Ruby on Rails -从CSV文件导入数据

时间:2022-04-19 14:05:03

I would like to import data from a CSV file into an existing database table. I do not want to save the CSV file, just take the data from it and put it into the existing table. I am using Ruby 1.9.2 and Rails 3.

我想从CSV文件中导入数据到现有的数据库表中。我不想保存CSV文件,只是从其中获取数据并将其放入现有的表中。我正在使用Ruby 1.9.2和Rails 3。

This is my table:

这是我的表:

create_table "mouldings", :force => true do |t|
  t.string   "suppliers_code"
  t.datetime "created_at"
  t.datetime "updated_at"
  t.string   "name"
  t.integer  "supplier_id"
  t.decimal  "length",         :precision => 3, :scale => 2
  t.decimal  "cost",           :precision => 4, :scale => 2
  t.integer  "width"
  t.integer  "depth"
end

Can you give me some code to show me the best way to do this, thanks.

你能给我一些代码告诉我最好的方法吗,谢谢。

11 个解决方案

#1


310  

require 'csv'    

csv_text = File.read('...')
csv = CSV.parse(csv_text, :headers => true)
csv.each do |row|
  Moulding.create!(row.to_hash)
end

#2


172  

Simpler version of yfeldblum's answer, that is simpler and works well also with large files:

yfeldblum回答的简单版本,更简单,也适用于大型文件:

require 'csv'    

CSV.foreach(filename, :headers => true) do |row|
  Moulding.create!(row.to_hash)
end

No need for with_indifferent_access or symbolize_keys, and no need to read in the file to a string first.

不需要with_indifference _access或symbol ze_keys,也不需要先将文件读入一个字符串。

It doesnt't keep the whole file in memory at once, but reads in line by line and creates a Moulding per line.

它不会一次将整个文件保存在内存中,而是逐行读取并创建每行的模压。

#3


10  

The smarter_csv gem was specifically created for this use-case: to read data from CSV file and quickly create database entries.
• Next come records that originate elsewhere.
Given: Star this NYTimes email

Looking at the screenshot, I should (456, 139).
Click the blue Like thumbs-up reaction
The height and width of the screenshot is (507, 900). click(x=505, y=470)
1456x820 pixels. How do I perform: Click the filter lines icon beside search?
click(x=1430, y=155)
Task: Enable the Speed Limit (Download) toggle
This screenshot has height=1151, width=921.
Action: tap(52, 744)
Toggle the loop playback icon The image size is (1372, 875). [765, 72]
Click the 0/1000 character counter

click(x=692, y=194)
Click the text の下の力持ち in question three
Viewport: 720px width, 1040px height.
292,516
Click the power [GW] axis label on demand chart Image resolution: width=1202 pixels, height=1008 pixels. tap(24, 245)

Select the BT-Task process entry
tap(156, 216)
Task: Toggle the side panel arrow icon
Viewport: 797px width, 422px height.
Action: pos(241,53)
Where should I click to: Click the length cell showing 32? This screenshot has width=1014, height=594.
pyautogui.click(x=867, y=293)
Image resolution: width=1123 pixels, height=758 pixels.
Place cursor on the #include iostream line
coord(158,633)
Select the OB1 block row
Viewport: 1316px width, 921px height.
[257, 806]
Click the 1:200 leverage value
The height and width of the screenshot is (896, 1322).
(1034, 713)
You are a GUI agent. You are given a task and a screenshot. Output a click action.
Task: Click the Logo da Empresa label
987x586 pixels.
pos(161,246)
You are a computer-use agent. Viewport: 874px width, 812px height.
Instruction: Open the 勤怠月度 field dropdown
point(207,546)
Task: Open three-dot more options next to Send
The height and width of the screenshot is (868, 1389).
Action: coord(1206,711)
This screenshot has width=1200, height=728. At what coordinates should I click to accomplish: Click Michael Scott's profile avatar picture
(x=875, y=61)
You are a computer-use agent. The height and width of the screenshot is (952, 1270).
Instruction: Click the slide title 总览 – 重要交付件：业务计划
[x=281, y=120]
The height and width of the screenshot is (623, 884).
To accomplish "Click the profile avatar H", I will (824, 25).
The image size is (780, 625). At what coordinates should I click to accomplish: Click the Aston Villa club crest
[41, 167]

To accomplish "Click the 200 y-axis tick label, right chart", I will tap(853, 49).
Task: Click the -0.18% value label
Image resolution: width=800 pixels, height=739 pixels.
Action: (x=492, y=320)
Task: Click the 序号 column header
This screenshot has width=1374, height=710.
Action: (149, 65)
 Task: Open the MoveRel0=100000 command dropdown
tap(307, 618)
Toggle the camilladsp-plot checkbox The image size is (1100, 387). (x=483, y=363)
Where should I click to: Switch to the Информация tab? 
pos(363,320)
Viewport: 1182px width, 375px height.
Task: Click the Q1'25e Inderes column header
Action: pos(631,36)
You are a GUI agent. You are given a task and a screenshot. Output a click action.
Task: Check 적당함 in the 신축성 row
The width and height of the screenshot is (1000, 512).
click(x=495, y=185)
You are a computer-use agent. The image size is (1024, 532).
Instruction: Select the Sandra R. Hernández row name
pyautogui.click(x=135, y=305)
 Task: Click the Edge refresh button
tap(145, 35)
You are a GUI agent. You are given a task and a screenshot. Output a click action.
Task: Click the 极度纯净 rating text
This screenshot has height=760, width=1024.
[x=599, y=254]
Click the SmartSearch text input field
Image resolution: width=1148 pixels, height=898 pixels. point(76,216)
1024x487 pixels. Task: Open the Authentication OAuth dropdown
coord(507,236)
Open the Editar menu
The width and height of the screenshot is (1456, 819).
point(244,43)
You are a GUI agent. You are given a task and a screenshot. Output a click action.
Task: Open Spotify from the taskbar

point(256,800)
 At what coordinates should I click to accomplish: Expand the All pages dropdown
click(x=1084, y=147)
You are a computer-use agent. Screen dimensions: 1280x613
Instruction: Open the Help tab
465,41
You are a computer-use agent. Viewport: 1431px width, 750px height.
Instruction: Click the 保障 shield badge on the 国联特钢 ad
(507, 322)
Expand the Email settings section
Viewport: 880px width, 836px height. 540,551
smarter_csv gem是专门为这个用例创建的:从CSV文件中读取数据并快速创建数据库条目。

  require 'smarter_csv'
  options = {}
  SmarterCSV.process('input_file.csv', options) do |chunk|
    chunk.each do |data_hash|
      Moulding.create!( data_hash )
    end
  end

You can use the option chunk_size to read N csv-rows at a time, and then use Resque in the inner loop to generate jobs which will create the new records, rather than creating them right away - this way you can spread the load of generating entries to multiple workers.

您可以使用选项chunk_size一次读取N个csv行,然后在内部循环中使用Resque来生成将创建新记录的作业,而不是立即创建它们——这样您就可以将生成条目的负载分散到多个worker上。

See also: https://github.com/tilo/smarter_csv

参见:https://github.com/tilo/smarter_csv

#4


4  

This can help. It has code examples too:

这可以帮助。它也有代码示例:

http://csv-mapper.rubyforge.org/

http://csv-mapper.rubyforge.org/

Or for a rake task for doing the same:

或者用耙子任务做同样的事情:

http://erikonrails.snowedin.net/?p=212

http://erikonrails.snowedin.net/?p=212

#5


4  

You might try Upsert:

你也可以尝试插入:

require 'upsert' # add this to your Gemfile
require 'csv'    

u = Upsert.new Moulding.connection, Moulding.table_name
CSV.foreach(file, headers: true) do |row|
  selector = { name: row['name'] } # this treats "name" as the primary key and prevents the creation of duplicates by name
  setter = row.to_hash
  u.row selector, setter
end

If this is what you want, you might also consider getting rid of the auto-increment primary key from the table and setting the primary key to name. Alternatively, if there is some combination of attributes that form a primary key, use that as the selector. No index is necessary, it will just make it faster.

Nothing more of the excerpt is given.